Work to be completed:
Would you please copy every line below that includes the string "Select"?

"""

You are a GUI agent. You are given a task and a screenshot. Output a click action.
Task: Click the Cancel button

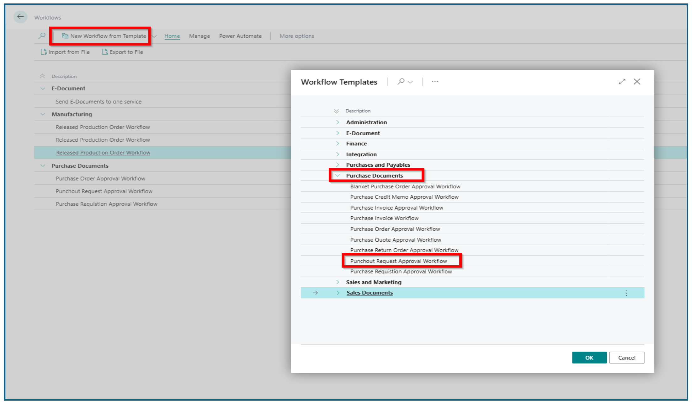click(x=626, y=358)
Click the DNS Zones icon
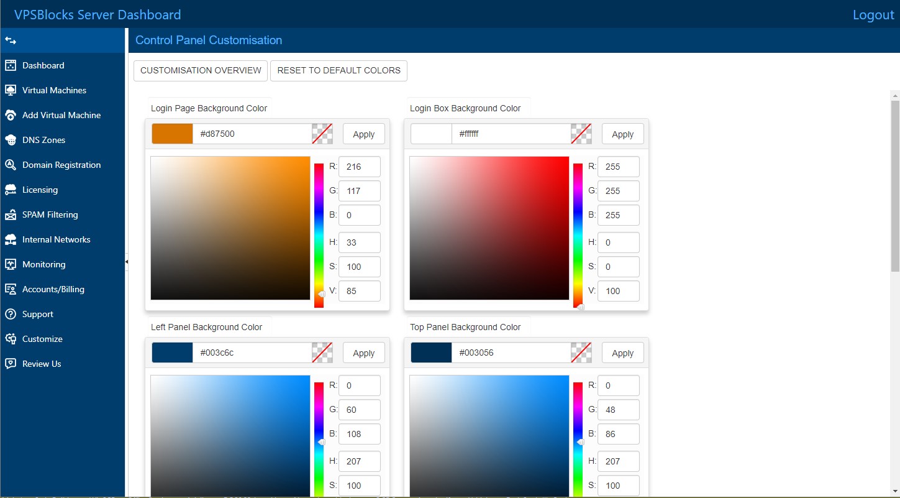The width and height of the screenshot is (900, 498). coord(11,140)
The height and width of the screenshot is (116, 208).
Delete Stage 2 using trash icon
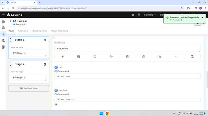pos(45,64)
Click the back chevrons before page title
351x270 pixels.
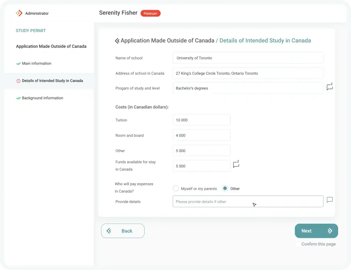point(117,41)
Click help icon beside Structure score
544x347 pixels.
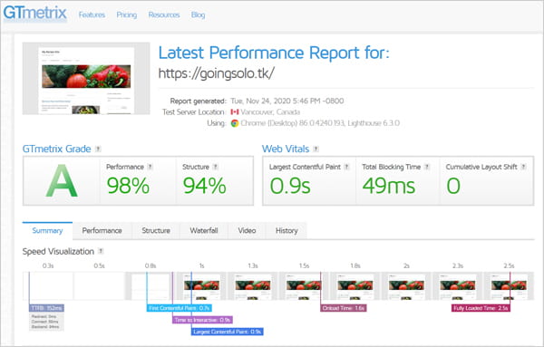click(x=216, y=167)
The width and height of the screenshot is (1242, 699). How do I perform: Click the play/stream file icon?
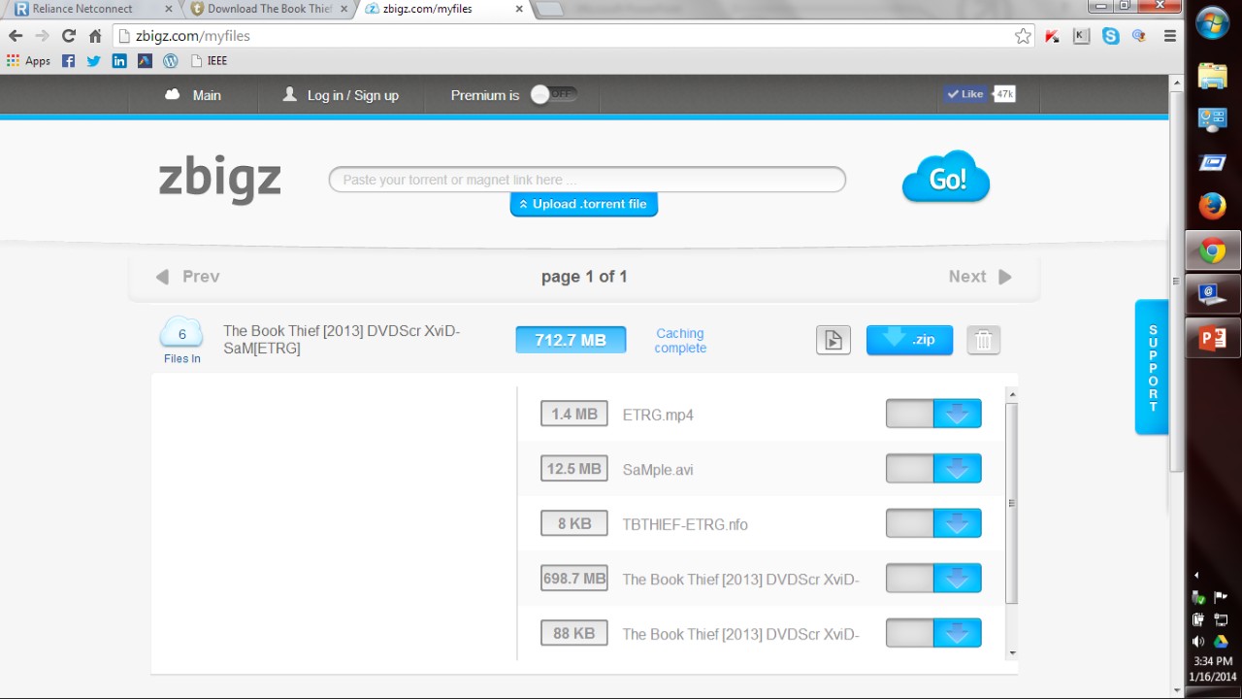coord(833,340)
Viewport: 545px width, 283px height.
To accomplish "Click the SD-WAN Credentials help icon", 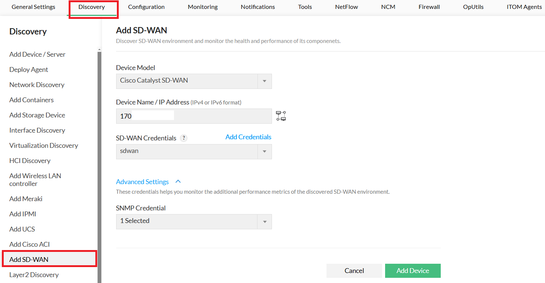I will 184,138.
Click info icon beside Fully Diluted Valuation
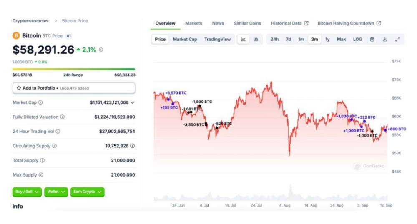This screenshot has width=417, height=224. tap(62, 117)
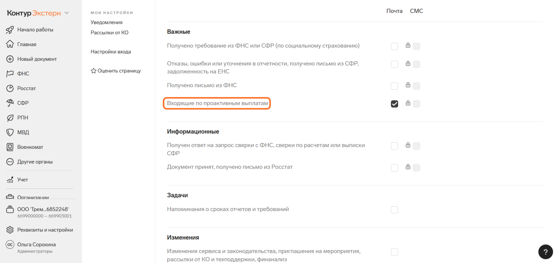Uncheck email for Входящие по проактивным выплатам

click(x=395, y=104)
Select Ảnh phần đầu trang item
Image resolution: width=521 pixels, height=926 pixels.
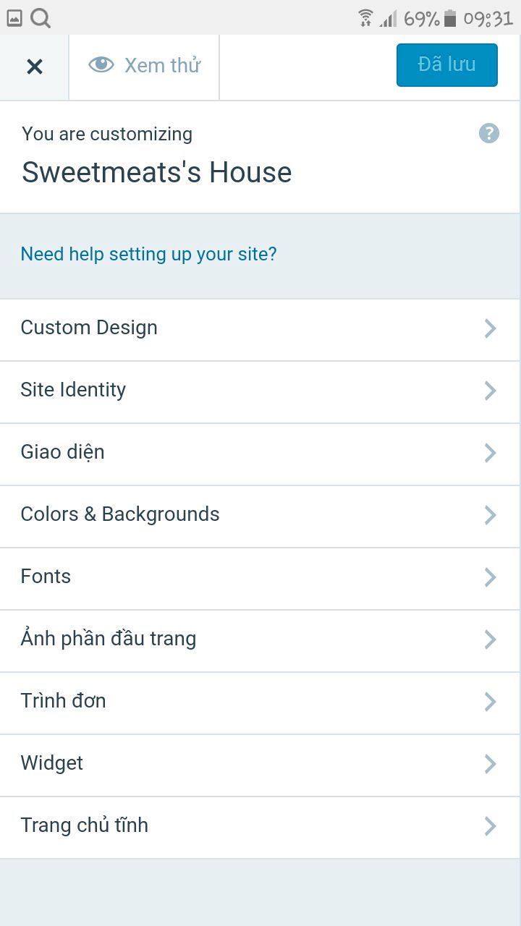[x=260, y=641]
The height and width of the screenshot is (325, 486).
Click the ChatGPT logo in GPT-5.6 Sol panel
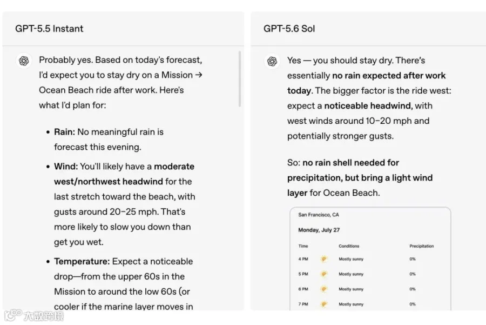coord(272,61)
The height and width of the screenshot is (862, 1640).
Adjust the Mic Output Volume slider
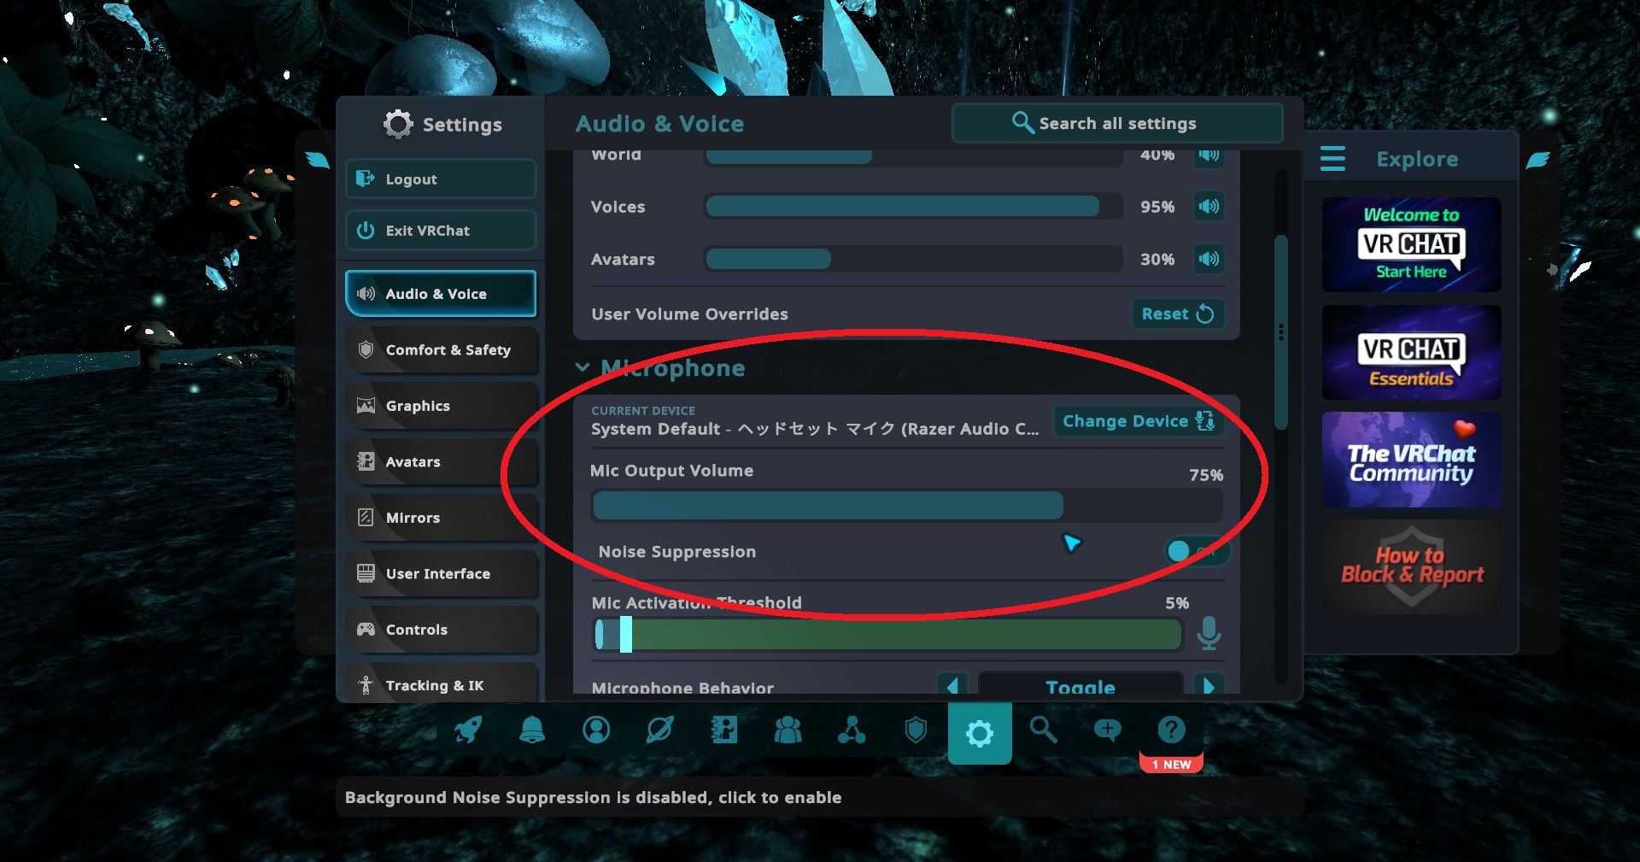pos(906,506)
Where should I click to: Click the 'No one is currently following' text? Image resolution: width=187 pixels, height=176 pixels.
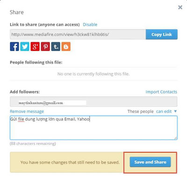coord(94,74)
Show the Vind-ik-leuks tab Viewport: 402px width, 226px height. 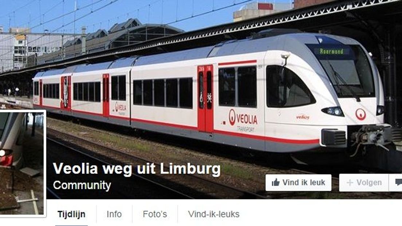pyautogui.click(x=213, y=214)
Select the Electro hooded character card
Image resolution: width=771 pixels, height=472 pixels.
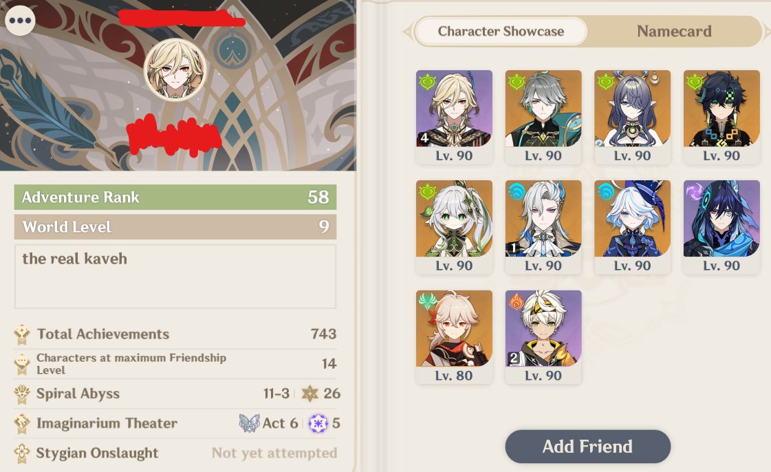tap(721, 227)
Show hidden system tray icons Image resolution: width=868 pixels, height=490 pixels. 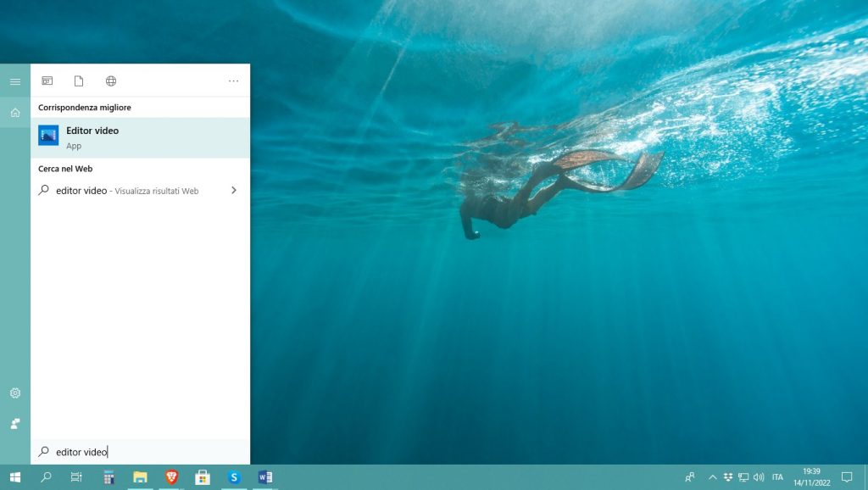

"""

Response to this exercise:
Select Ảnh phần đầu trang item
Select the Electro hooded character card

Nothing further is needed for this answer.